Finding the Right Words

Oct 25, 2013 Issue #47 - September/October 2013 - MGMT Bookmark and Share

She cuts an intimidating profile in her music, all powerhouse vocals and sharp-tongued lyrics, but Neko Case is surprisingly soft-spoken in person. Polite, thoughtful, and eager to pleaseeven asking if she is providing enough depth in her answers at one pointshe is a natural storyteller both in conversation and on record. And though she has always laced her stories with vivid imagery and arresting character sketches, the songs on her sixth studio album, The Worse Things Get, The Harder I Fight, The Harder I Fight, The More I Love You feature an unusually high number of memorable scenes.

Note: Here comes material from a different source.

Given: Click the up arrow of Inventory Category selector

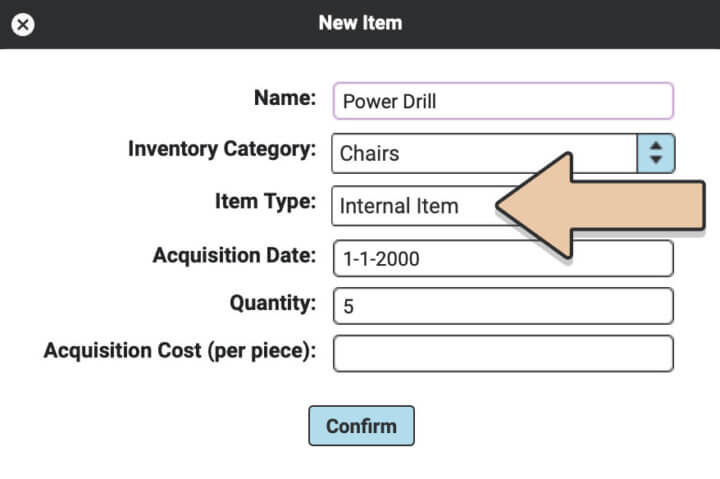Looking at the screenshot, I should 656,146.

There’s “Nearly Midnight, Honolulu,” an a cappella account of a mother waiting at an airport, who shouts “Get the fuck away from me” at her young child, telling her to shut up. There’s “Night Still Comes,” a soulful examination of depression and self-destructive thinking. Foremost, there’s “Man,” a stampeding rocker that provides a platform for Case to return to two of her favorite themes: gender and identity. In fact, both run throughout the album, from the palace intrigue of opener “Wild Creatures” to the subtle man-woman power dynamics of “I’m From Nowhere.” Here, Case explains the depression that provided (and sometimes took away) the emotional energy for her songwriting, her love of The Hunger Games, and how lacking confidence can be a good thing for an artist. [Note: These are extra portions of our interview with Neko Case, quotes that didn’t make it into our main print article.]

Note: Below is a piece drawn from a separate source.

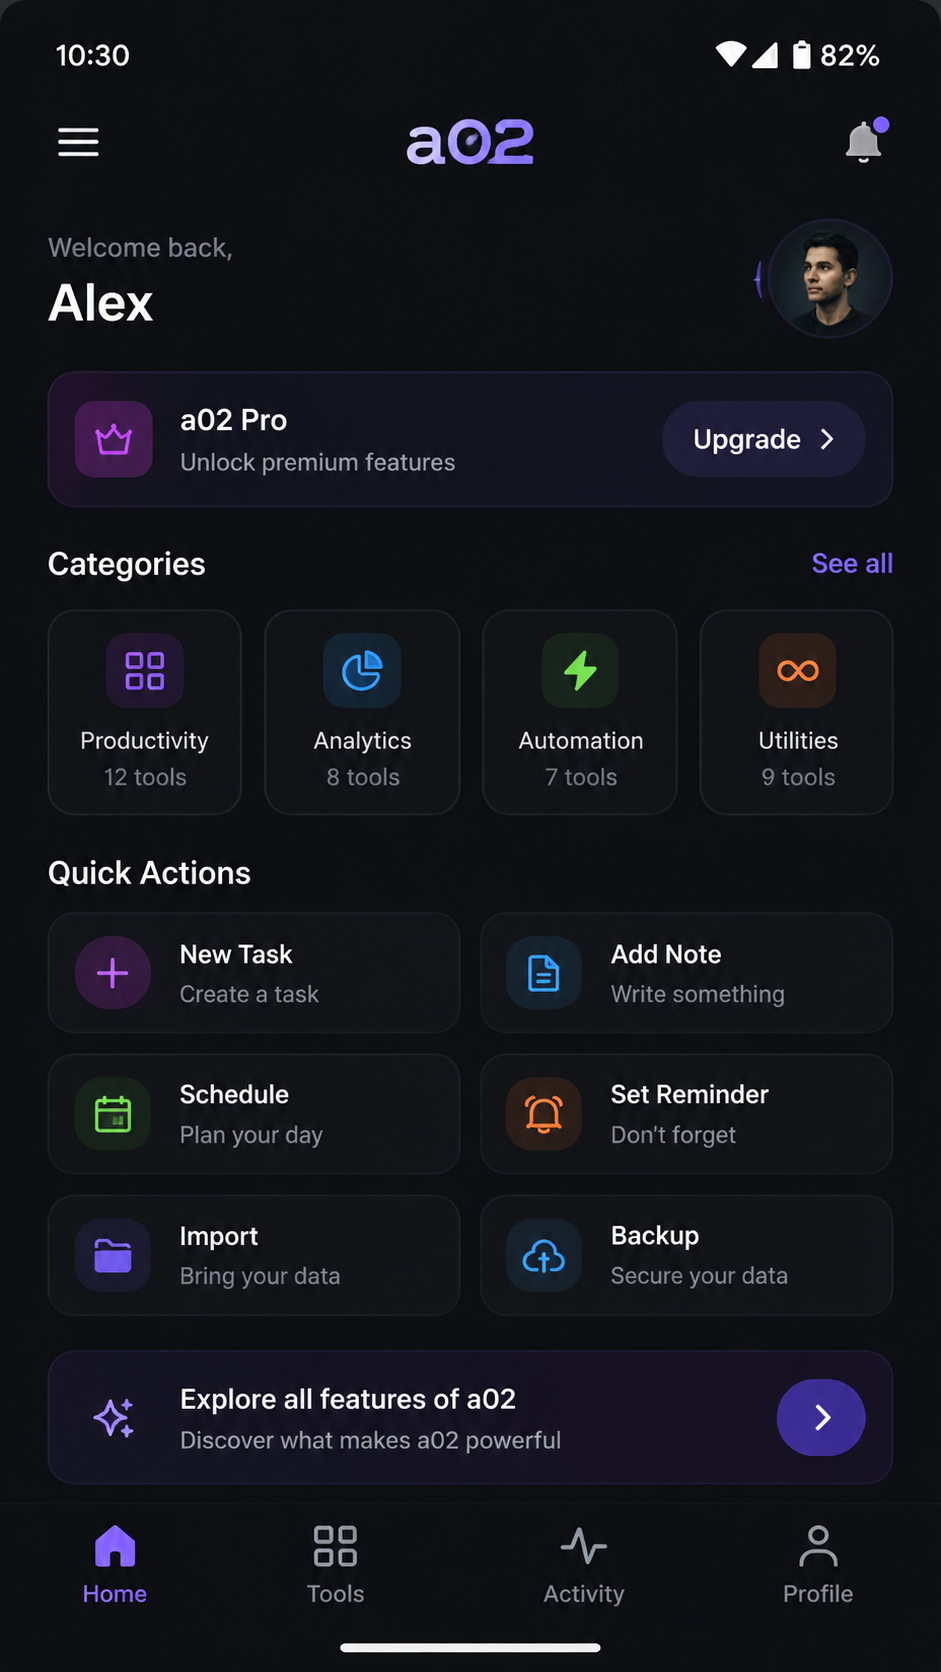941x1672 pixels.
Task: Open the Productivity category card
Action: [145, 712]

Matt Fink (Under the Radar): It has been nearly four years since your last album. What took you so long?

Neko Case: Mostly just life has its own timing. Being in New

Pornographers makes it [that way]. This one, I kind of had to take a little time for myself and feel human feelings and not keep moving. My body was like, “Okay, you need to think about your human life and take a little rest and mourn the dead. Just be human for a little bit.” It took me longer than I wanted it to, but I had to give in to it and be respectful of the fact that we aren’t factories as humans. We are weak flesh that needs rest.

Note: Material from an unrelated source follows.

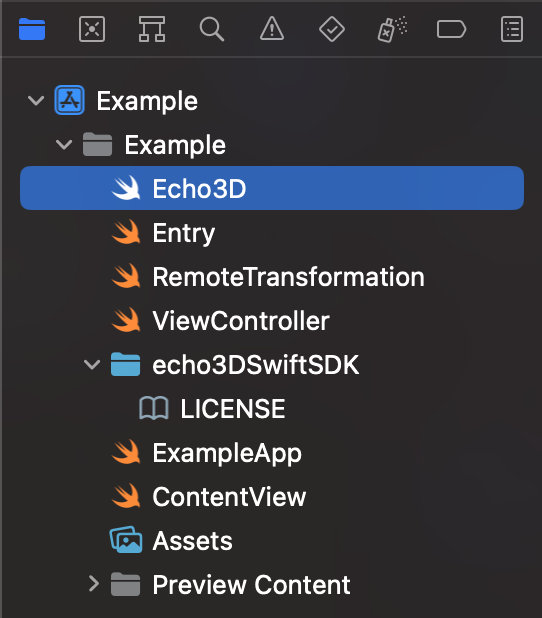Show the Symbol navigator
Screen dimensions: 542x618
pos(152,29)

Having a solo career and being in a band must be like having two full-time jobs.

That’s totally the reason I’m always so long between records. My record [2009’s Middle Cyclone] and The New Pornographers’ record [2010’s Together], we toured extensively for both, and both have been in existence for the same amount of time. Being in both bands is like two jobs. That’s not a complaint, because I love it, but, man, it can really whoop your ass. But it’s what you signed up for.

So when you were working on this new record, did you know from the start that it was going to be a bit more personal from a writing perspective?

It’s not completely like an autobiographical thing, but, for example, “[Nearly] Midnight, Honolulu” is a verbatim conversation that I overheard. So, in that way, it is about me, because I was there. But I wasn’t involved beyond being horrified, appalled, and changed for the rest of my life by people I didn’t have words with.

That must be shocking, to see a parent berate a child like that.

People often say, “That’s really horrifying,” but that happens all the time. My mom used to do that all the time. She’d totally gaslight me. She was the perfect mom to everyone else, but when it was just me and her, weird things would go down. There are a lot of people who weren’t really wanted as kids, and they have very similar experiences. The thing that I took away from it that made me go, “All right, she is going to be good,” is that the little kid didn’t let her change her mood. She just kept singing her little song. She turned around and walked away and kept singing her song. I felt like saying, “You’re my hero, little kid.”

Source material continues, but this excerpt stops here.